[Estratto della pagina]
La lunga scadenza poi, permette ai volontari o agli operatori della struttura di essere molto più elastici nel gestire le scorte alimentari. Anche qui, come per gli animali non è certo un gran bel discorso da fare, ma è meglio un brutto discorso e un aiuto più grande che il contrario.
Fare beneficenza economica
Il modo più veloce di fare beneficenza resta comunque indubbiamente quello di dare soldi per una o più situazioni di cui si condivide la causa. Il gesto è facile: si legge una storia, si decide di dare un aiuto, si trovano i dati per donare ed il gioco è fatto. Questo discorso in effetti lo abbiamo già accennato prima, ma cerchiamo di andare più a fondo. A chi donare? Per cosa? E quanto? Le risposte alle prima due domande sono molto soggettive e scoprire le risposte richiede un po’ di riflessione. Bisogna insomma farsi delle ulteriori domande: alcune di queste possono essere: preferisco aiutare le persone o gli animali (ovviamente una cosa non esclude l’altra)? E, quali persone (bambini, malati, anziani, poveri,) o quali animali (cani, gatti, altri animali meno “gettonati”). E poi, a chi voglio donare? A una grande associazione o ad una piccola realtà?

[Dati disponibili]

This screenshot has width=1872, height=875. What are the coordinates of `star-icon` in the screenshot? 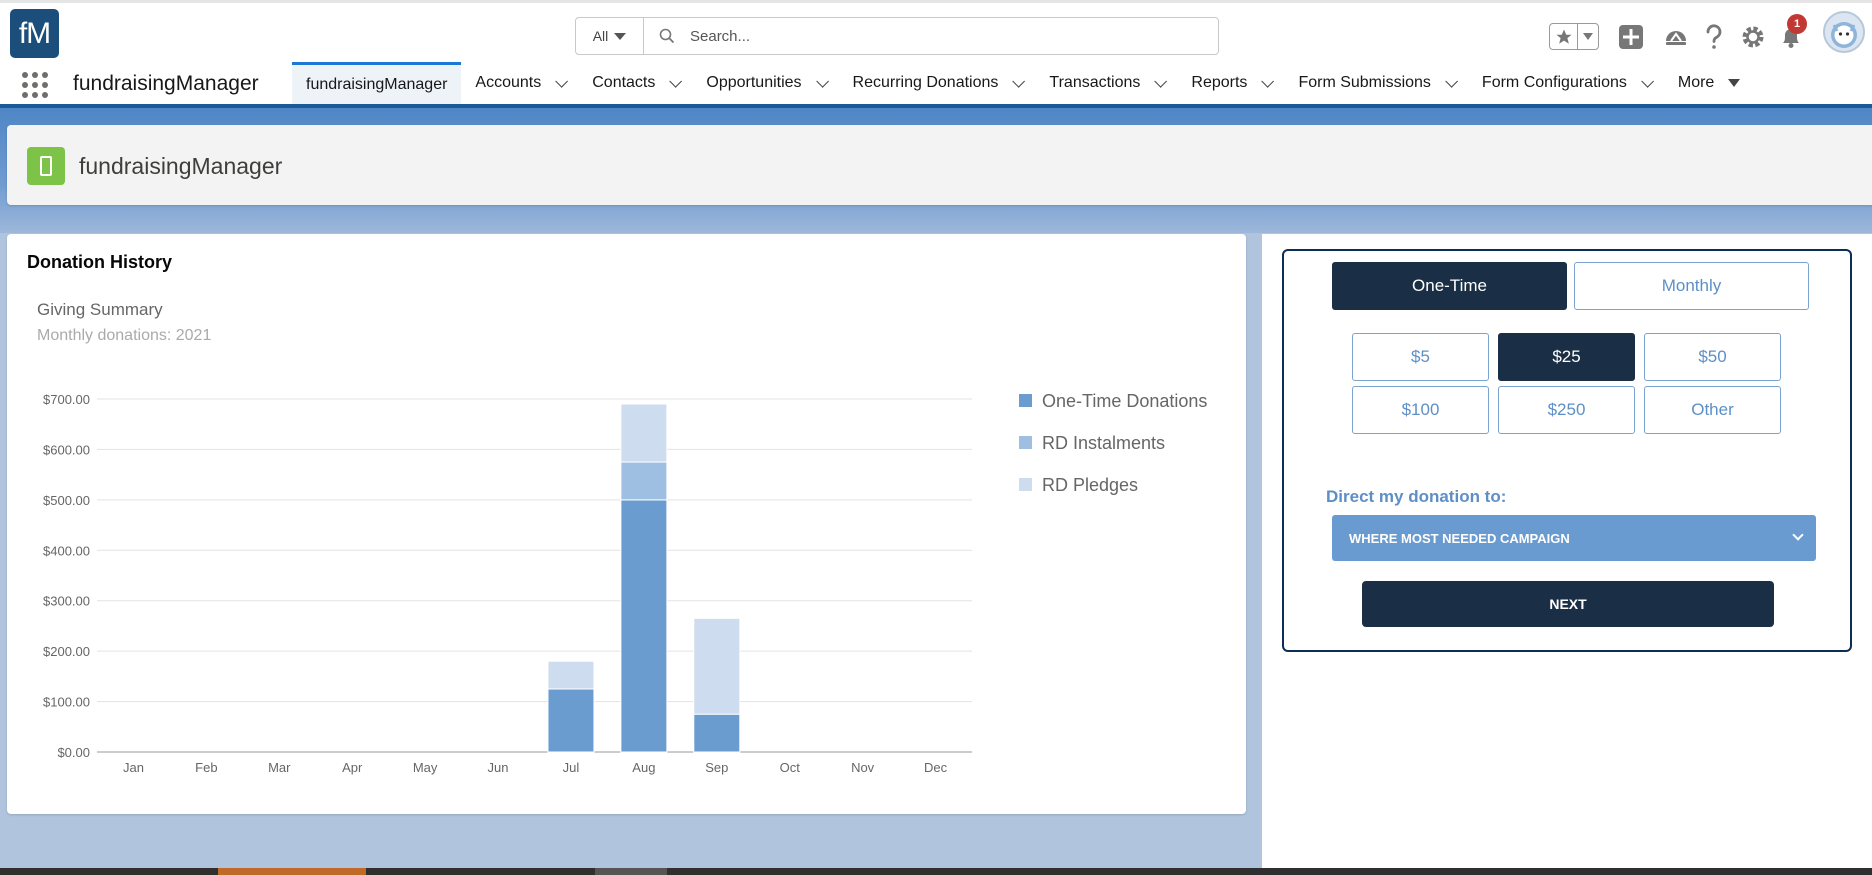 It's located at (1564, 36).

* * *

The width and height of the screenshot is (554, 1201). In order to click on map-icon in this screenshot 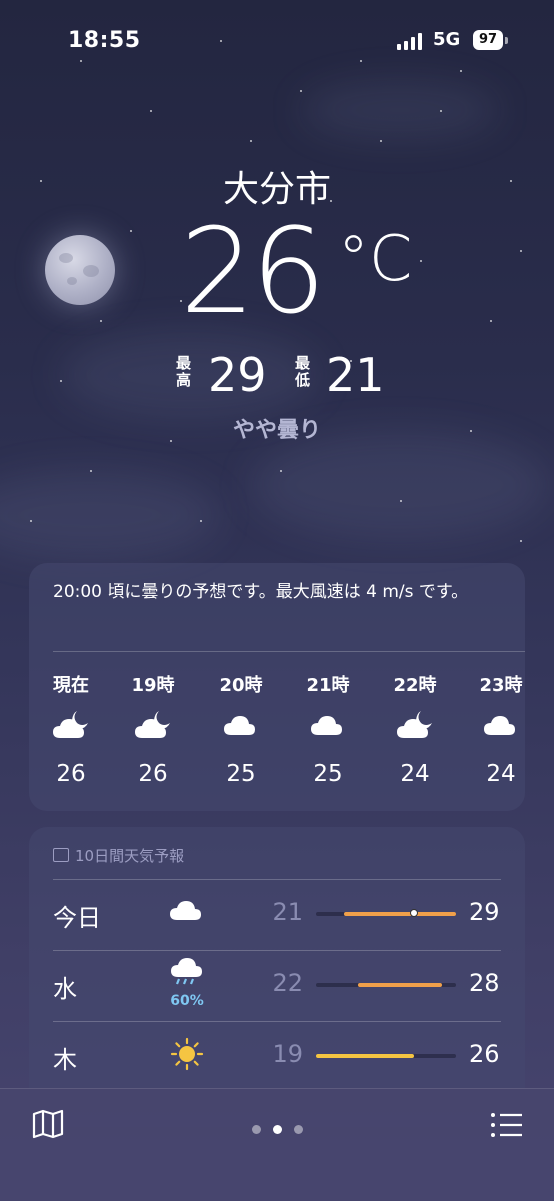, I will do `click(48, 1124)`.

[Cose da fare]
A) Qual è, secondo l'estratto sulla beneficenza, il modo più veloce di fare beneficenza?
B) Spiega in che cosa aiuta la lunga scadenza, in base all'estratto sulla beneficenza.
C) Elenca, per favore, tutti i gruppi di persone che l'estratto sulla beneficenza indica come possibili destinatari dell'aiuto.

[Esercizi svolti]
A) Dare soldi per una o più situazioni di cui si condivide la causa.

B) La lunga scadenza permette ai volontari o agli operatori della struttura di essere molto più elastici nel gestire le scorte alimentari.

C) Bambini, malati, anziani, poveri.